At issue in this appeal is the effect of a health insurance policy exclusion, excluding coverage for “any expense for which benefits are payable under another policy of health insurance, Medicare, or other governmental program.” After a non-jury trial, the trial court entered a final judgment against appellants (defendants), finding that the unpaid medical expenses incurred by ap-pellee’s deceased husband (Carmichael) were not excluded from coverage. We affirm.
Prior to his death in 1988, Carmichael incurred medical expenses resulting from his treatment for leukemia. At that time, Carmichael had health insurance coverage under a policy issued through State Comprehensive Health Association (“State Comprehensive”) and administered by Mutual of Omaha Insurance Company (Mutual).1 This policy was *320first issued in 1985 and subsequently renewed.

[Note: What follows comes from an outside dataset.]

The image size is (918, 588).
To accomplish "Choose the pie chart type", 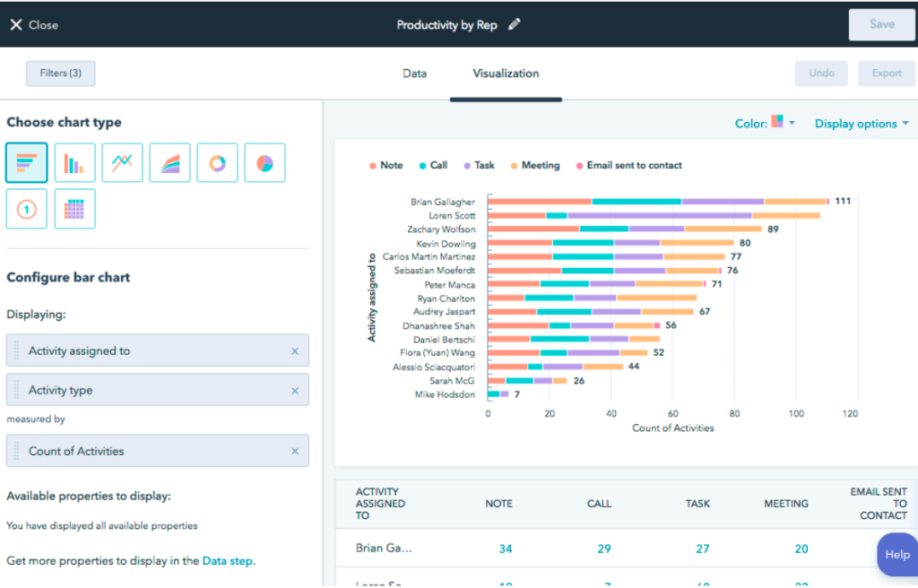I will 264,163.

The parties stipulated that Carmichael’s medical expenses were covered under the health insurance policy, that the expenses were timely submitted for payment and that Carmichael otherwise complied with all conditions precedent. In fact, the trial court found that some payments were made under this policy.
Carmichael’s widow filed suit against defendants seeking to recover $37,943.31 in unpaid medical expenses, which had been timely submitted to Mutual as the administering insurer for the State Comprehensive policy.2 At trial, defendants claimed that they were not obligated to pay the medical expense because of the existence of other insurance through Carmichael’s former employer.
Prior to his illness, Carmichael was employed by Best Buy Drugs which had a self-funded employee benefit plan (“Best Buy plan”) that,, according to the trial court’s findings, provided “some benefits for health expenses.” Carmichael’s health providers also submitted his medical expenses to. the Best Buy plan.
Although the Best Buy plan paid some of his expenses, there was testimony at trial and findings made by the trial court that many expenses were not paid by the Best Buy plan due to financial difficulties and lack of funding. Best Buy Drugs filed for bankruptcy several years prior to trial. The parties stipulated that the bankruptcy “would have included the employer contributions” for the Best Buy plan for employee health benefits.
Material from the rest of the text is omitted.